When Gregg graduated from Seabreeze High School in 1965, the Allman Joys hit the road, performing throughout the Southeast and eventually being based between Nashville and St. Louis.
In 1967, the Allman Joy merged with a band out of Alabama who had been on the same club circuit as the Allman Joy. The new band was called The Hourglass and consisted of Duane on guitars, sitar, vocals; Gregg on organ, piano, guitar and lead vocals; Paul Hornsby on piano, organ, guitar and vocals, Johnny Sandlin on drums, guitar and gong and Mabron McKinney on bass. In 1968, McKinney was replaced by Pete Carr.
The new band was booked in St. Louis for a month-long gig when they met Bill McEuen, who was the manager of the Nitty Gritty Dirt Band. McEuen got the band signed to Liberty Records and the boys moved to Los Angeles.
Once they got there, they began opening shows for bands like The Doors and Buffalo Springfield, gaining some popularity.
Then, Liberty brought them into the studio and it all went wrong. Liberty was not really interested in the band per se. They really wanted Gregg for his vocals. The band was not used in many of the recording sessions and the music that was given to them to record was not even close to the type of material the band was playing in clubs. The album was a mish-mash of light-hearted pop-sounding soul and the band was not happy.
Dallas Smith, a formulaic producer noted for his work with Bobby Vee, knew the group was from the South. He knew they had formed from the ashes of groups that had performed liberal amounts of blues covers. And he heard soulful qualities in the voice of nineteen-year-old Gregg Allman. Therefore, he referred to them as a "Motown band", much to the chagrin of the group.

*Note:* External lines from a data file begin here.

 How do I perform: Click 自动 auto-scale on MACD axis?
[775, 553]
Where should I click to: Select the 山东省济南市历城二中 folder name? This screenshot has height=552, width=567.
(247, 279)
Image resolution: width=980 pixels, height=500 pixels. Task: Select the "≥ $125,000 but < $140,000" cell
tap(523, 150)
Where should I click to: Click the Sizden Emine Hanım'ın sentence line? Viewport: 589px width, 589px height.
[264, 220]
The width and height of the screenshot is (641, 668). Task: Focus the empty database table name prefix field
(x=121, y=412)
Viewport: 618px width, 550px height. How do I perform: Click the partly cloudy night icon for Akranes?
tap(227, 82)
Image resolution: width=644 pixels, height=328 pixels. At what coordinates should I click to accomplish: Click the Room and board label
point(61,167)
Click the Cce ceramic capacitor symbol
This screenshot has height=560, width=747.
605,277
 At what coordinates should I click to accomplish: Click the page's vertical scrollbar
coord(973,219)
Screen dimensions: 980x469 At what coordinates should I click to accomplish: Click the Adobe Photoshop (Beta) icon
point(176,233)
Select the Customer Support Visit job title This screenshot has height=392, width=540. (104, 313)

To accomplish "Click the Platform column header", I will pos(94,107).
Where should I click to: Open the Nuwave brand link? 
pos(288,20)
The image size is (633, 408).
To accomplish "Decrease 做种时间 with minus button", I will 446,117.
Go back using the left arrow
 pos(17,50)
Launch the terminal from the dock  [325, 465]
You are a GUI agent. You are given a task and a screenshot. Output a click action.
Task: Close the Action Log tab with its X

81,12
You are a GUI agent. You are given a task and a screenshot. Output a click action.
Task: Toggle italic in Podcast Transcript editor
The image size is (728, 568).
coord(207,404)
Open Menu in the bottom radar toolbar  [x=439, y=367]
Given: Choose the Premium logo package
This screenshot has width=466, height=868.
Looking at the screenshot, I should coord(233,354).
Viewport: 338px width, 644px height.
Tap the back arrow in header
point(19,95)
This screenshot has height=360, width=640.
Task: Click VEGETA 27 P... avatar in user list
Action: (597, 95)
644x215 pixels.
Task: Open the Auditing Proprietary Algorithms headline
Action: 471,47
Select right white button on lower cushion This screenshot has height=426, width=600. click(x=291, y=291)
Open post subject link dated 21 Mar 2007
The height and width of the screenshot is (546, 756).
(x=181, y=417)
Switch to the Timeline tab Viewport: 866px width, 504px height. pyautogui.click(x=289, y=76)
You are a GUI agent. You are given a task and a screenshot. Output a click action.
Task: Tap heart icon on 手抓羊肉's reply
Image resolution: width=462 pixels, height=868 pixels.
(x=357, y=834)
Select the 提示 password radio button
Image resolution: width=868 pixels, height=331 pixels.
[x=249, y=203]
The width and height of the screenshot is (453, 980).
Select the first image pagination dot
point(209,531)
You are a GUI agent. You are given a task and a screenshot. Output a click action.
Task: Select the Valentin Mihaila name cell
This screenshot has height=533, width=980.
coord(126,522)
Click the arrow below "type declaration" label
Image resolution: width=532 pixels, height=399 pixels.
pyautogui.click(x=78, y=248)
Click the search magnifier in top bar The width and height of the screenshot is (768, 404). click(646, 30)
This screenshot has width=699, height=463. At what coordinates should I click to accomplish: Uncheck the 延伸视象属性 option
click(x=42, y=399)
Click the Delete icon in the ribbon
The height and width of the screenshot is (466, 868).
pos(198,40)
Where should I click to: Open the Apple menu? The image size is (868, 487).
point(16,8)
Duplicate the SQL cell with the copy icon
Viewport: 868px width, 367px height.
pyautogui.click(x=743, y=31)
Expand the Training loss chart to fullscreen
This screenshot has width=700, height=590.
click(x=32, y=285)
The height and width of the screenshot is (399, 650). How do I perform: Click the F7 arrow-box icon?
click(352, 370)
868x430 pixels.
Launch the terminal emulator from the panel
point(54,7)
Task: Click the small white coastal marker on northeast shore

The self-titled album, The Hourglass, was recorded with an emphasis on lead vocalist Gregg's voice and dispensing with nearly all original material. Of the eleven tracks on the original LP, only one was penned by a group member, Gregg's "Got To Get Away".
The remaining ten were written by songwriters running the gamut from Curtis Mayfield and Jackson Browne to Del Shannon and the team of Goffin-King. All great songwriters, but definitely not suited for this group of musicians. The Hourglass performed the basic tracks, which were overdubbed by Smith with layers of vocals and instrumentation.
Just looking at the album cover would have told you what Liberty was thinking. The band was taken to a costume shop and told to pick things out. Gregg & Johnny were in Sgt. Pepperish uniforms, Duane was dressed like an English nobleman and Mabron was in top hat and tails. The whole album was described by Ben Edmonds who was editor of Creem Magazine as being "like a Woolworth bargain-basement concept of West Coast psychedelia", and as Gregg has stated "We were in debt and stuck in California, so we had little choice but to go along."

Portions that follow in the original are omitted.